Diamonds are a girl’s best friend! And if you bought into the marketing slogan and got your sweetie a diamond (or anything with a diamond in it), you may be able to recoup some of the cost in a settlement. De Beers was charged with cornering the diamond market between Jan 1, 1994 and March 31, 2006 and recently settled for $295 million. Of the $295 million, $135 million was earmarked for consumers with the balance going to wholesalers. Check out their press release statement [3] on the issue.

How Much Do I Get

Unfortunately, because it’s unclear how many people will make a claim and because the lawyer fees haven’t been published, the table (published on MSN Money [4]) is just a maximum value and not what you’ll likely see. $135M spread across all the diamond purchases over the course of eight years is not going to amount to much. In fact, if your prorated share of the settlement is under $10, they won’t even send it to you because of “prohibitive administrative costs.”

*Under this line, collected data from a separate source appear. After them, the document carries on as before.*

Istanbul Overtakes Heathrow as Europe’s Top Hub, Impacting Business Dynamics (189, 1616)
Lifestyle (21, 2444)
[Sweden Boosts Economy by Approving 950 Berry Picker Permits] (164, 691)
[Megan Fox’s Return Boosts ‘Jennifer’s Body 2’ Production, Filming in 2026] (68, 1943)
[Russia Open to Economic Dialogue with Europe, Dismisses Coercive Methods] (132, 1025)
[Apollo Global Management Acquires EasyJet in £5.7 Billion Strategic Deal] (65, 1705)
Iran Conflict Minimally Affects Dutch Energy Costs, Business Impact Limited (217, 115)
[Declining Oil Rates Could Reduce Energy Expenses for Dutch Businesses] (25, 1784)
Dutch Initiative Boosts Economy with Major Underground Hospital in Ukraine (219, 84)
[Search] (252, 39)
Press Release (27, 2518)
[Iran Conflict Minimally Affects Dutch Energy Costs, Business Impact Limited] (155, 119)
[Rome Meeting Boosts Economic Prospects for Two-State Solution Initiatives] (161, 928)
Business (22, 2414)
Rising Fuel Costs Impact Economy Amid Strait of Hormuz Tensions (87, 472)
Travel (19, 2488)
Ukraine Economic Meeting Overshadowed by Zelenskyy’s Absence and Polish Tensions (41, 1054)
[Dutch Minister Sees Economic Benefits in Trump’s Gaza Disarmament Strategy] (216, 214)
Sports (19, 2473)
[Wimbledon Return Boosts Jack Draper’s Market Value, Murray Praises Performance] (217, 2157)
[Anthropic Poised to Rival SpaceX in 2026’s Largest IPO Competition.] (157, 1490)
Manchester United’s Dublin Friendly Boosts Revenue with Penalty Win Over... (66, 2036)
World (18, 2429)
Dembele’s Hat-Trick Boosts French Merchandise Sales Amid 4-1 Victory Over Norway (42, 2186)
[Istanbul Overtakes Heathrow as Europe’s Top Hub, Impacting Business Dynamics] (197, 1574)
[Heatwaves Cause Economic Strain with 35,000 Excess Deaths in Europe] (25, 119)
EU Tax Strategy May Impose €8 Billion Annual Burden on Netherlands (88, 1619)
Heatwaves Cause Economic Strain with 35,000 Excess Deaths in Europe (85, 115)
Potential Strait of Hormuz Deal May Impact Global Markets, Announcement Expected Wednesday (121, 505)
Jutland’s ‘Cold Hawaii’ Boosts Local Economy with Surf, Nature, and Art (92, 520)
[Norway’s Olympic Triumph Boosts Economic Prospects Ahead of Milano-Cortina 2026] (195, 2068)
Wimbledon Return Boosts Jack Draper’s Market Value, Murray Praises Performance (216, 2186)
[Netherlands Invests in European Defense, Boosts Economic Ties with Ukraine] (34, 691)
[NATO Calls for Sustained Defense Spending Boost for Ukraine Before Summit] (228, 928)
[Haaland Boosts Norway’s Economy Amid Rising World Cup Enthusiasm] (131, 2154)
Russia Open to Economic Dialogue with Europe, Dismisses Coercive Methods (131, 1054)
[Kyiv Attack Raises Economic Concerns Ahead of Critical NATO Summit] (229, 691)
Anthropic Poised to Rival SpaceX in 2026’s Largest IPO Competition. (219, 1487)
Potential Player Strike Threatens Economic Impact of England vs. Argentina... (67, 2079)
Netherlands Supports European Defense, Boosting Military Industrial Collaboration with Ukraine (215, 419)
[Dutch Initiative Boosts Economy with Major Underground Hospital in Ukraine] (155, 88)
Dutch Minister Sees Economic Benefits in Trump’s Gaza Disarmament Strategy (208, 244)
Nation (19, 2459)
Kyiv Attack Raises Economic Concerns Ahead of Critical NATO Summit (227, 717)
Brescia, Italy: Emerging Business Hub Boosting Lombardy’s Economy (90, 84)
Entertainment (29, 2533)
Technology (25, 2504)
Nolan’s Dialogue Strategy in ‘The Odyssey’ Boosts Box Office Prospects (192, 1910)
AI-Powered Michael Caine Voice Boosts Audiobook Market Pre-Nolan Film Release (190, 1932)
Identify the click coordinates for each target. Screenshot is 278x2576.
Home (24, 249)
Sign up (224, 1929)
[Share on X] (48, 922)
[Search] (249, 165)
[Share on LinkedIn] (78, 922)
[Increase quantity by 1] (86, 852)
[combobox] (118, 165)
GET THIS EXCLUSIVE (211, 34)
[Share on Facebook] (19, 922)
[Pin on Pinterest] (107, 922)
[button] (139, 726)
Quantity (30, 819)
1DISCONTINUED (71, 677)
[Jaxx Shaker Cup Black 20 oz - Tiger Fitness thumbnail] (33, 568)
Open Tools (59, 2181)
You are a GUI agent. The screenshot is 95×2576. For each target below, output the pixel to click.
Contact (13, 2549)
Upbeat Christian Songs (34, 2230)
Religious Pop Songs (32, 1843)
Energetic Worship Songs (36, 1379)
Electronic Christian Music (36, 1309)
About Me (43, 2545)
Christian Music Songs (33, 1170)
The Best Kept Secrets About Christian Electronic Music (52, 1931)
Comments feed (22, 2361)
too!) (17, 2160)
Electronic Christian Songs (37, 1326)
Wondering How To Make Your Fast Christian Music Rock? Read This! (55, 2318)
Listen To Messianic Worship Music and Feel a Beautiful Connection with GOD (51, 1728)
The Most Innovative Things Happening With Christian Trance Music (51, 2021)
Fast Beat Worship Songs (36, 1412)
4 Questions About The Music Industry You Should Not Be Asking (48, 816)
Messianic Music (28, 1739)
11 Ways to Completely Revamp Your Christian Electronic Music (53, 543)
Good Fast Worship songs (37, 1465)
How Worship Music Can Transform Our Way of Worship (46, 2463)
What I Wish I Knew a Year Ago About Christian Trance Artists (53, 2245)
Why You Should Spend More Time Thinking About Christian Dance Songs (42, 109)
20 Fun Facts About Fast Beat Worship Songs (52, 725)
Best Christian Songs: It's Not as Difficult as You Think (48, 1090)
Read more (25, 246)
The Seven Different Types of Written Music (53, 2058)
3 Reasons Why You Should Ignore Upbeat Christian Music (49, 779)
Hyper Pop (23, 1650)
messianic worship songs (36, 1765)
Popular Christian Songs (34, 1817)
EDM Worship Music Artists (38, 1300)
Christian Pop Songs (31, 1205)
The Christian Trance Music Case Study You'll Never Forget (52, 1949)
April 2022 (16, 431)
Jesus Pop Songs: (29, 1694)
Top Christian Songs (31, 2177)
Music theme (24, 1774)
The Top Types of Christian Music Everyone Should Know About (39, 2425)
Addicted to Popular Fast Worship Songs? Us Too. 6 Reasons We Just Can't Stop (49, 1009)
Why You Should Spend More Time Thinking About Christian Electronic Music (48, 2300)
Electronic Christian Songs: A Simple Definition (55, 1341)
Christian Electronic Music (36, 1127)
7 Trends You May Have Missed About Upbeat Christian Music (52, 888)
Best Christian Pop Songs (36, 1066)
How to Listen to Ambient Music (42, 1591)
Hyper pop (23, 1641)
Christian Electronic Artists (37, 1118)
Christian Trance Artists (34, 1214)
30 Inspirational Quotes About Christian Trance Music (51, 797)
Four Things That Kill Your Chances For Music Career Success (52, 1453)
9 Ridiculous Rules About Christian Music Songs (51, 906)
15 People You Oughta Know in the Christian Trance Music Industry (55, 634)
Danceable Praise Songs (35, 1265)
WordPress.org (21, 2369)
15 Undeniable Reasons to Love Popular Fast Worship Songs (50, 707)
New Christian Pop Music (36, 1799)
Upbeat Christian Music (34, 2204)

The minimum payout is $10 and the maximum is $640 (the Recognized Claim Amount). If you bought a lot of diamonds, the maximum you can receive is the Recognized Claim Amount of $640.

Should I File?

Considering the $10 rule, you may want to reconsider whether to spend the time to file. This is what they recommend: “As a general guideline, if your total purchases consist of Mixed Stones Jewelry with combined purchase prices of $165 or less, or Diamonds Only Jewelry with combined purchase prices of $95 or less, your claim will not reach the payment minimum amount of $10.00.” Now, is that just the lawyers wanting a bigger piece of the pie? Is it just there so people don’t dilute the pool? Who knows, that’s up to you to decide.

How To File

To file a claim, visit the online claim form [5] or fill out the PDF form [6] and mail it back by may 19th.

If you claim less than $10,000, you don’t need to provide proof right now but you might need it later. If you claim more than $10,000, you have to include a copy of a document that shows the specs of the diamond (what’s essentially in an appraisal). Good luck!